Andersen wasn't very impressed with such an outrageous idea (this was 1987, after all!).  So I left to join a small startup called Business Systems Group, where I was the CTO.  BSG was one of the early leaders of the so-called 'client server' revolution, which subsequently became the Web revolution we know today (which is still architecturally client/server, by the way).

Out of the blue, Intel called me up in the fall of '91 and asked if I'd come help them figure out what customers were doing with Intel-based systems with all this client/server stuff.  So I joined Intel in 1992 and moved to Portland from Houston (a vast improvement for an outdoors-oriented individual).

It's been quite a ride ever since.

In 1995, I was directly responsible for the server launch of the Pentium(r) Pro(tm) processor - the event which popularized the phrase 'standard high-volume server'.  The Pentium Pro processor wasn't especially powerful by today's standards, but you have to remember that it was fabricated on .8 micron technology, and thus could only accomodate a few million transistors on a single die.  We struggled to deliver the Pentium Pro at 200MHz, and the biggest struggle of all was to provide a 1MB L2 cache, which proved to be a huge win for database workoads.

Today's Xeon(r) 7500-series processors contain over a billion transistors and run 8 hyperthreaded cores at 2.37GHz, accessing 24MB of shared L3 cache.  A single Xeon 7500-series processor provides more than 100 times the processing power of an entire four-socket Pentium Pro processor-based system.  That's what 15 years of Moore's Law-driven advances in semiconductor technology on the world's most advanced manufacturing facilities will get you!

But just being fast is no longer enough - not when the task is mission-critical.  Since the Pentium Pro, Intel has been improving the mission-critical reliability, availability, serviceability, usability and manageability (RASUM) attributes of the Xeon product line with each generation.  And the Xeon 7500 delivers a truly breakthrough level of capability in these areas.  In addition to RASUM, the Xeon 7500 provides the ability to scale a single system to levels that were previously unachievable using Intel Xeon processors.

As a result, the Xeon 7500 processor can be thought of as the first 'no compromises' Intel-compatible processor for any and all forms of mission-critical computing.  I'm proud to have played a role in the planning, development, launch and ramp of this game-changing processor family.

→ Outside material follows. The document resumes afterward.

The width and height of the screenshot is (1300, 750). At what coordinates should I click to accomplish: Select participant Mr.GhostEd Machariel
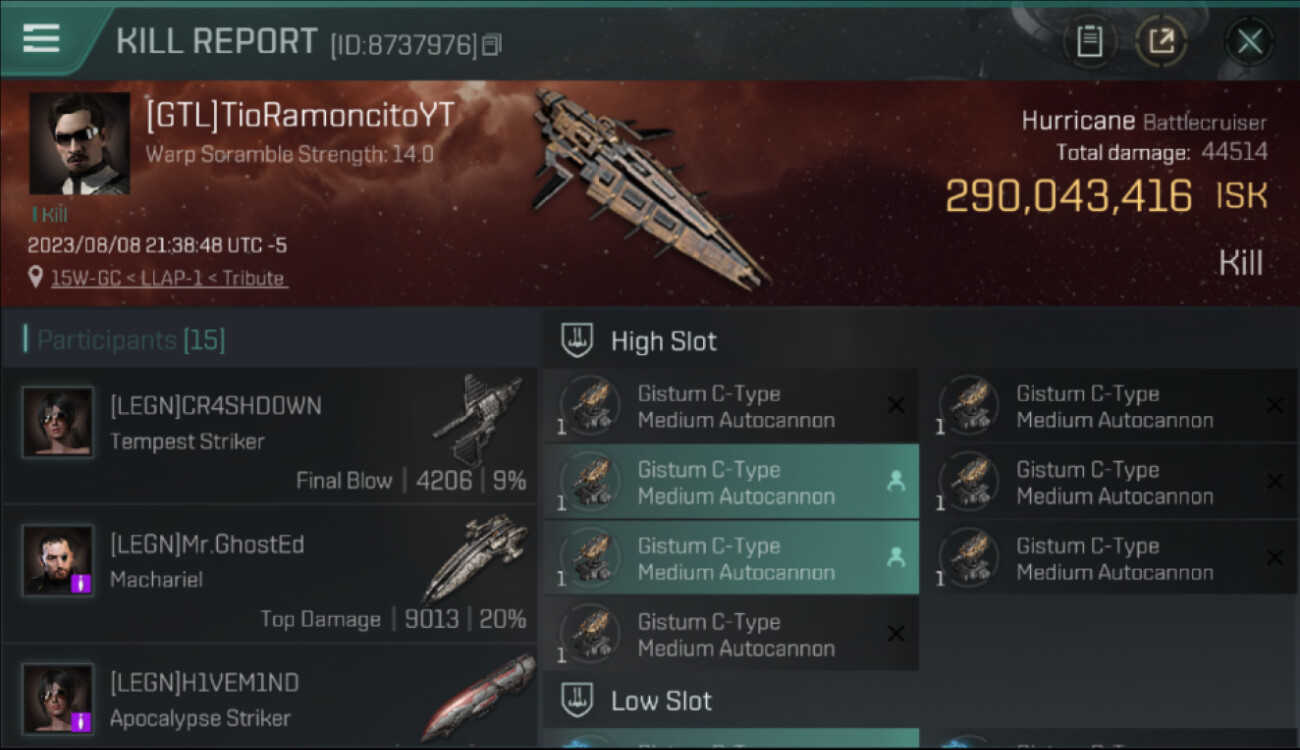(x=269, y=574)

In future postings, I'll get into some key developments in the mission-critical software and hardware arena that are starting to fully realize the capabilities of the Xeon 7500.  I'll describe some of the many approaches that customers have used to deploy Xeon 7500-based platforms at the heart of their largest-scale, most mission-critical environments, and some of the benefits they've received as a result.

We're in a period of exciting change in the mission-critical segment of the computing industry.  A segment that has long been somewhat hidebound and slow to advance is now being driven forward at the pace of the Intel-based new computer industry.